• [読解用抜粋]:
***
図2A図2Aは、本明細書において提示される種々の実施形態による積層板型巻線の2つのロータディスクの上面図及び断面図を示している。
図2B図2Bは、本明細書において提示される種々の実施形態による図2Aの2つのロータディスクを組み合わせることにより形成される軸方向磁束構造による積層板型巻線のロータディスクの上面図及び断面図を示している。
図2C図2Cは、図2Bの積層板型巻線の部分Dの斜視図であり、本明細書において提示される種々の実施形態による環状導体領域を示している。
図2D図2Dは、図2Cの積層板型巻線の一部の断面図であり、本明細書において提示される種々の実施形態による軸方向磁束構造を有する積層板型巻線との磁束相互作用を示している。
図3A図3Aは、積層板型巻線の外側リング、及び導体部分の斜視図であり、本明細書において提示される種々の実施形態による水平に絶縁される積層板群を示している。
図3B図3Bは、積層板型巻線の外側リング、及び導体部分の斜視図であり、本明細書において提示される種々の実施形態による水平に積層するとともに垂直に積層する積層板群を示している。
図4A図4Aは、本明細書において提示される1つの実施形態による積層板型巻線の放射状磁束構造の斜視図である。
図4B図4Bは、図4Aの積層板型巻線の断面図であり、本明細書において提示される1つの実施形態による放射状磁束構造を有する積層板型巻線との磁束相互作用を示している。
図5図5は、本明細書において提示される別の実施形態による三相放射状磁束積層板型巻線の斜視断面図である。
図6A図6Aは、本明細書において提示される別の実施形態による更に別の放射状磁束積層板型巻線の断面図である。
図6B図6Bは、本明細書において提示される1つの実施形態による図6Aの放射状磁束積層板型巻線の積層板群の分解断面図である。
図6C図6Cは、本明細書において提示される1つの実施形態による図6Aの積層板型巻線の内部に利用される積層板型巻線積層体の斜視図である。
図7図7は、本明細書において提示される1つの実施形態による鉄心無し積層板型巻線を製造する方法を示すフロー図である。
図8図8は、本明細書において提示される別の実施形態による鉄心無し積層板型巻線を製造する方法を示すフロー図である。
【発明を実施するための形態】
【0011】
以下の詳細な説明は、積層板型巻線(laminated sheet windings)に関するものである。上に簡単に説明したように、従来のモータ巻線は、鉄心に密着して巻回される銅線を利用する。効果的ではあるが、これらの巻線は重く、かつこれらの巻線では、通常の鉄心巻線の形状の性質に起因して、多くの巻線を効率的に装着することができない。本明細書において記載されるコンセプト及び技術を利用すると、巻線は、導電材料の積層板を用いて製造され、これらの積層板は互いから電気的に絶縁され、かつ電気的に直列接続されてモータ巻線を形成する。これらの巻線を、特定の実施形態に合う所望の厚さに積層し、そして空隙がこれらの巻線内に殆ど生じないように高密度で装着して、これらの巻線の効率を従来の鉄心巻線よりも向上させることができる。
***
• [テキストと項目位置の記録]:
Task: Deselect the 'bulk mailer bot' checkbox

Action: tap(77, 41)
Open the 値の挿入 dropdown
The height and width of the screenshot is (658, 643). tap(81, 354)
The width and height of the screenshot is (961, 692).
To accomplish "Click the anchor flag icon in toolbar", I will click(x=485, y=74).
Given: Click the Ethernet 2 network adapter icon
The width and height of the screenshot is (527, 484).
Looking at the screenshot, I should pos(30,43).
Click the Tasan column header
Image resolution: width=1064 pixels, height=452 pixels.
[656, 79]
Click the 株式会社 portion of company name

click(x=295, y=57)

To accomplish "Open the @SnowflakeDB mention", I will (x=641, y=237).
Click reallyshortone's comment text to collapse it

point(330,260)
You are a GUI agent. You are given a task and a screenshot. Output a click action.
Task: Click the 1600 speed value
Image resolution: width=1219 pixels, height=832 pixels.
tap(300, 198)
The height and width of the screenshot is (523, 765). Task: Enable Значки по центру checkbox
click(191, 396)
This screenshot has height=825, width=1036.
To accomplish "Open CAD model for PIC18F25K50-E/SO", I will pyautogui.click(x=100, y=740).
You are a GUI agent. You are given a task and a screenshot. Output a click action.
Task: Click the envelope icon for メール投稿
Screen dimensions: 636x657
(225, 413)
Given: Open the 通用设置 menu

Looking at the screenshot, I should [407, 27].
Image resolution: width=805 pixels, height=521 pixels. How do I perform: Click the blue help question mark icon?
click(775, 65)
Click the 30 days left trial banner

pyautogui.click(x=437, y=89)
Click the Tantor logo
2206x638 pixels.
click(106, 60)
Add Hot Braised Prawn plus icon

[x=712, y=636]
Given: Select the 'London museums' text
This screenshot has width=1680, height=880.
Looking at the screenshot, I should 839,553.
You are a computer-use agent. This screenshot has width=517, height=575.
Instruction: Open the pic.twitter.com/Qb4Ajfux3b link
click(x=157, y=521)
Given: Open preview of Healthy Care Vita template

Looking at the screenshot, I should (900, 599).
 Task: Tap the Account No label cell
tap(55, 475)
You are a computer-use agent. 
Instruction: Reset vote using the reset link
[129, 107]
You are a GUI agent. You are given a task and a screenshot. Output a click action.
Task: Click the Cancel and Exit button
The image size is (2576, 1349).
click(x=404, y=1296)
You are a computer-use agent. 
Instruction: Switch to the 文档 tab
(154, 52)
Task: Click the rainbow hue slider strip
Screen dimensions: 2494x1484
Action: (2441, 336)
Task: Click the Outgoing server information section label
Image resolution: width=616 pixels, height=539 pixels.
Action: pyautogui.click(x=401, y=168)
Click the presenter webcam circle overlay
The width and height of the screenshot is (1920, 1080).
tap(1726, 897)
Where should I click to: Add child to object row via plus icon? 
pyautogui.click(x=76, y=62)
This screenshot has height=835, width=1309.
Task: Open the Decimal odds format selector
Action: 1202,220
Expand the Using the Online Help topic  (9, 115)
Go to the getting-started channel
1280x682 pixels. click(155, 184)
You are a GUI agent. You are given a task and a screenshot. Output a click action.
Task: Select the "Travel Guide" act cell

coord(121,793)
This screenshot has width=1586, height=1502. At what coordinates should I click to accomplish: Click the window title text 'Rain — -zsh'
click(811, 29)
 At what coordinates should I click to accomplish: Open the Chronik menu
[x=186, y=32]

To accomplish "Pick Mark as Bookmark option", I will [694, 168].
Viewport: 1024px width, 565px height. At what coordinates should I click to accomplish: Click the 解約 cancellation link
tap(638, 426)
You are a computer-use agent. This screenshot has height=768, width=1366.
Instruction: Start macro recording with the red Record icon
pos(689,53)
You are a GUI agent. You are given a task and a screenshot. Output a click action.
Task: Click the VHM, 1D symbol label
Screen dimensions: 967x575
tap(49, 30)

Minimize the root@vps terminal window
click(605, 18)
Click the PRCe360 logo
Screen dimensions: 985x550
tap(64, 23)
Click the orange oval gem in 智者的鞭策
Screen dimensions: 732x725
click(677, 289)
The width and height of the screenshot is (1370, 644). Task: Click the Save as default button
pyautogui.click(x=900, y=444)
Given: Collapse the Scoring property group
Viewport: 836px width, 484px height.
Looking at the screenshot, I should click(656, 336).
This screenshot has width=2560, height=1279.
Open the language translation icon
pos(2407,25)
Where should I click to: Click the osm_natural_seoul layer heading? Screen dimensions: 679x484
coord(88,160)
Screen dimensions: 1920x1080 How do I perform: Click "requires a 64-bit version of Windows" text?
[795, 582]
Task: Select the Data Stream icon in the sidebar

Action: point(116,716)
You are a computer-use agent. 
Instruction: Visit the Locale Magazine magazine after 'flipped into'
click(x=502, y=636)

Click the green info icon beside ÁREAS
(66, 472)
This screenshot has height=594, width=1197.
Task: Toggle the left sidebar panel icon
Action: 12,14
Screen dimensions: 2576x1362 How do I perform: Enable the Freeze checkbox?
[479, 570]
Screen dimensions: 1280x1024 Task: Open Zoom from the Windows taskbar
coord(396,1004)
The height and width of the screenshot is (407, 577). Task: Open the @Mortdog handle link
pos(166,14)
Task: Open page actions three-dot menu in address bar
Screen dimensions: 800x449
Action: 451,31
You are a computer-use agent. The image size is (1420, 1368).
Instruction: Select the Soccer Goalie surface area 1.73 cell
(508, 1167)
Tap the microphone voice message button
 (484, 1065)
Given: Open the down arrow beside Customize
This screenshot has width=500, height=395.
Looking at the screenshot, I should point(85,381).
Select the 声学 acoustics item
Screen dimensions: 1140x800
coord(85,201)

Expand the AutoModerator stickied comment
***
• [やること]:
1 - 積層板型巻線に関する抜粋のうち、「図4A図4Aは、本明細書にお」で始まり「板型巻線の斜視断面図である。」まで続く部分を、一字一句変えずに書き写してください。
2 - 積層板型巻線に関する抜粋にある次の文を英語に訳すと、どうなりますか?「効果的ではあるが、これらの巻線は重く、かつこれらの巻線では、通常の鉄心巻線の形状の性質に起因して、多くの巻線を効率的に装着することができない。」
3 - 積層板型巻線に関する抜粋をもとに、次の問いに答えてください。
(a) 図7と図8のフロー図は、何を製造する方法を示していますか?
(b) 従来のモータ巻線では、何が鉄心に密着して巻回されますか?
(c) 図5は、何の斜視断面図ですか?
これらの記録は、上の抜粋とは関係がありません。

• [解答]:
1 -
図4A図4Aは、本明細書において提示される1つの実施形態による積層板型巻線の放射状磁束構造の斜視図である。
図4B図4Bは、図4Aの積層板型巻線の断面図であり、本明細書において提示される1つの実施形態による放射状磁束構造を有する積層板型巻線との磁束相互作用を示している。
図5図5は、本明細書において提示される別の実施形態による三相放射状磁束積層板型巻線の斜視断面図である。

2 - Although effective, these windings are heavy, and because of the nature of the shape of typical iron-core windings, many windings cannot be packed in efficiently.

3 -
(a) 鉄心無し積層板型巻線
(b) 銅線
(c) 三相放射状磁束積層板型巻線